大怪我で夢断たれるも…どん底で出会った転機 美人チアの“代名詞”「1位ポーズ」の原点

入院中に見つけた巨人ヴィーナスの求人
華やかな笑顔の裏には、左膝の前十字靭帯を断裂するという大怪我を乗り越えた壮絶な道のりがあった。巨人のチアリーディングチーム「VENUS(ヴィーナス)」で活躍し、現在は台湾プロ野球・中信兄弟の「Passion Sisters(パッションシスターズ)」で活動する菊池桃子さんは、“どん底”から這い上がり、球団チアとして輝きを放っている。
小さい頃から新体操に夢中で、夢は五輪の大舞台。しかし、大学2年生の時に左膝の前十字靭帯を断裂。「新体操としての夢を叶えるのは絶望的な状態でした」。入院生活を余儀なくされ、アスリートとしての道は諦めざるを得なかった。

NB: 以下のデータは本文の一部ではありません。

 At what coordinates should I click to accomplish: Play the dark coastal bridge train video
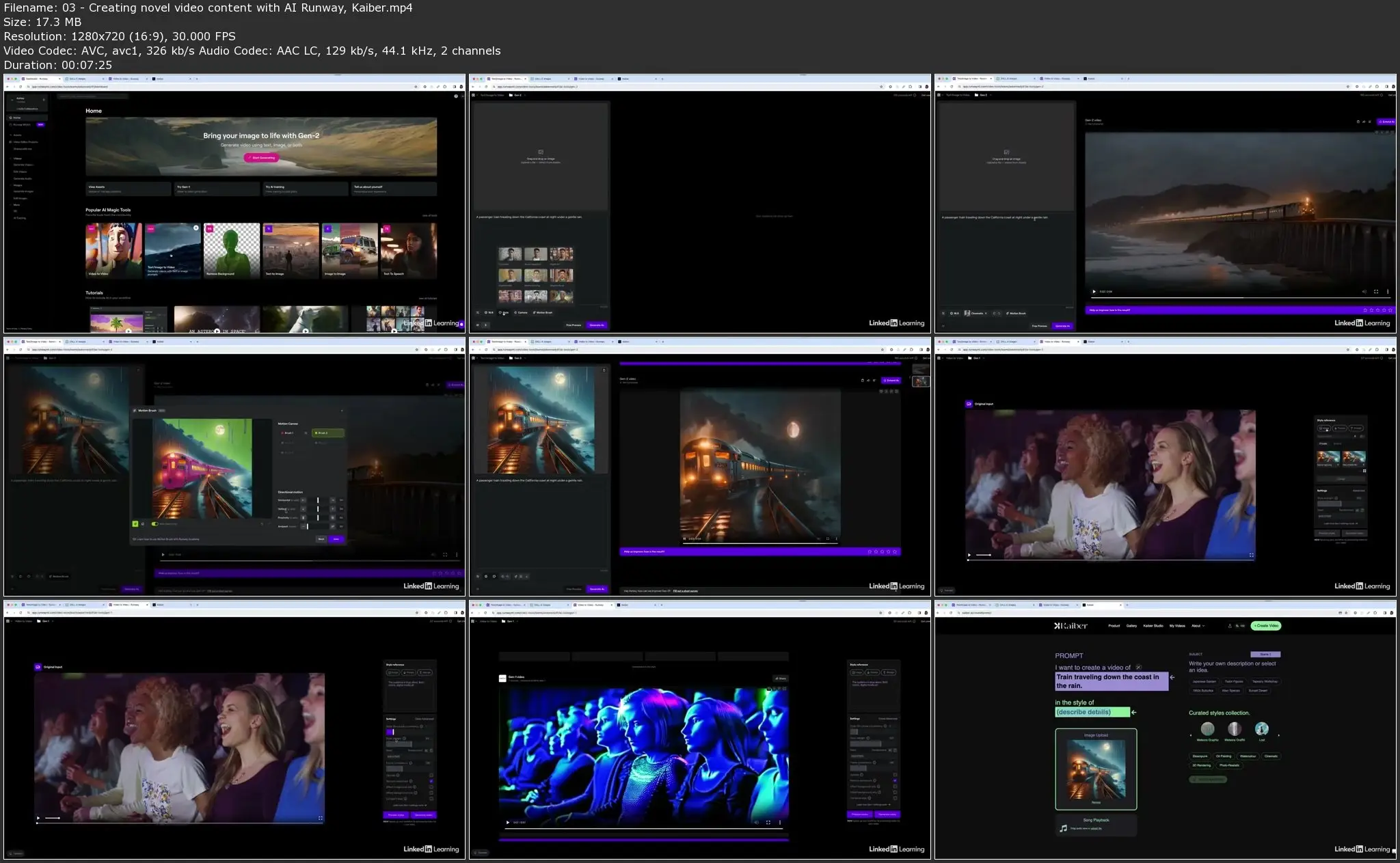point(1094,292)
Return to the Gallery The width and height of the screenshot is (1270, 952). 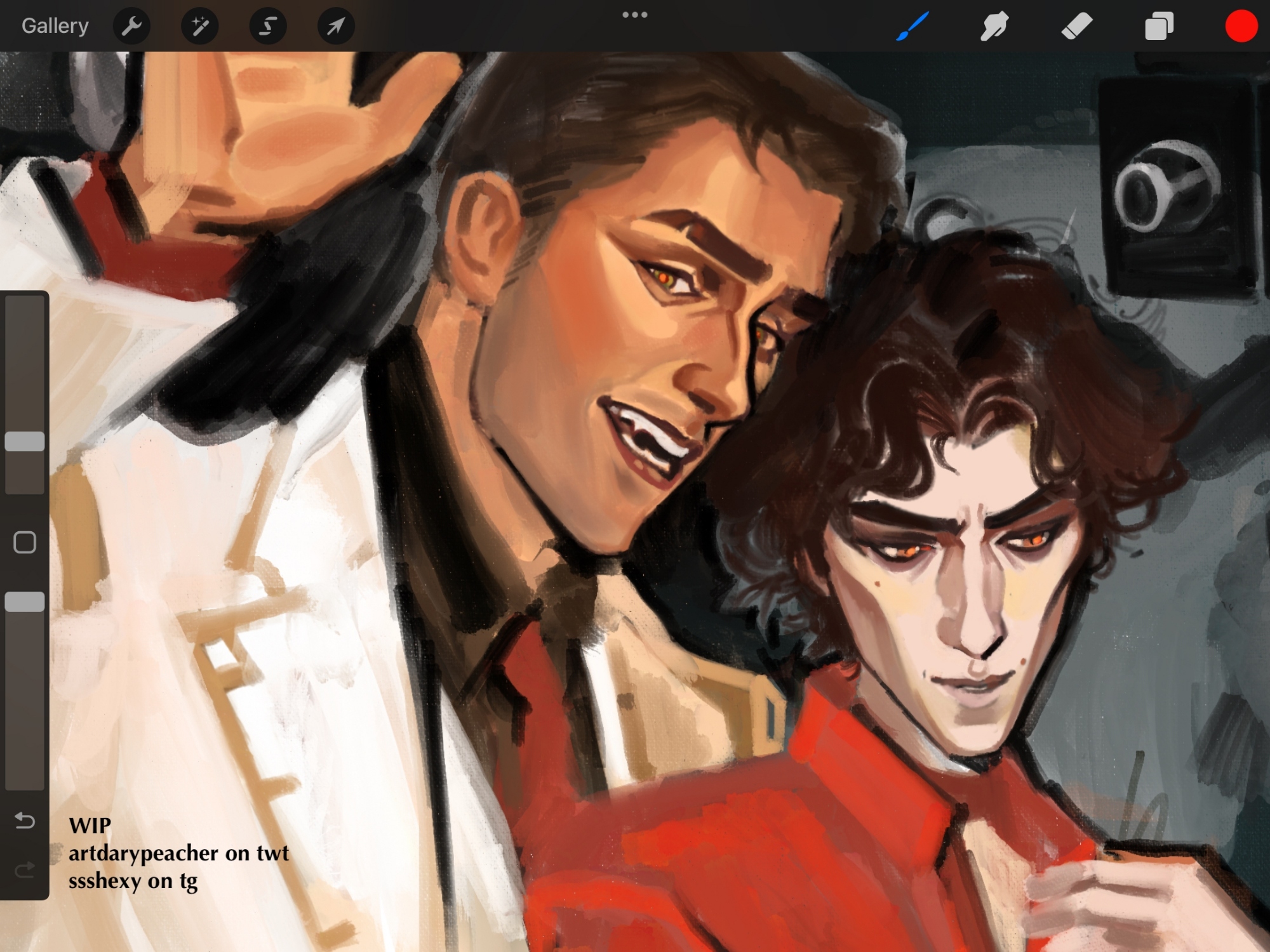tap(55, 26)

入院生活で心の拠り所になっていたのが、SNSで流れてくる台湾やアメリカのチアリーディングチームの動画だった。ひときわ輝いて見えたのがヴィーナスのパフォーマンス。「同じ東京で同世代の子たちが頑張る姿にすごい惹かれて、自分も入りたいなって思いました」。求人を見つけると、迷いなく応募を決めた。
膝の怪我は完治まで1年間を要した。長いリハビリ生活の中でも、「ヴィーナスに絶対入る」という強い気持ちが自身を奮い立たせた。
代名詞の“1位ポーズ”誕生のきっかけ
約1年間に及ぶ長いリハビリ期間を得てヴィーナスのオーディションに挑戦。新体操の経験を生かして見事合格し、2020年に加入した。
菊池さんは柔らかい体を生かしたY字バランスを「1位のポーズ」と名付け、自らの代名詞にした。加入1年目は新型コロナウイルス感染拡大の影響で無観客試合が続き、ファンと直接交流する機会はほとんどなかった。そのため、活動の主軸を公式インスタグラムなどのSNSに移行。ファンの認知度も高くはなかったため、巨人への思いをどう伝えていくか悩んだという。そんな中でたどり着いたのが「新体操を生かすこと」だった
「自分がどんな人間なのか、そして巨人にどんな思いを持っているのかを伝えるには、ずっとやってきた新体操を生かしながら表現するのが1番だと思いました」
当初はY字バランスを披露することを考えていたが、それだけでは印象に残らないと感じた。そこでY字バランスの姿が数字の1に見えることに着目し、「巨人を優勝に導きたい」という思いを重ねて「1位のポーズ」と名付けてSNSで発信。ファンからは「『あ、出た!』とか、『いいね』という声をもらえるようになり、『あなたのそういうところが好き』」などコメントをもらう機会も増えていった。
入院中のベッドで見つけた1つの求人から始まった新たな挑戦。辛い期間を乗り越え、勝利の女神として、華やかな舞台に帰ってきた。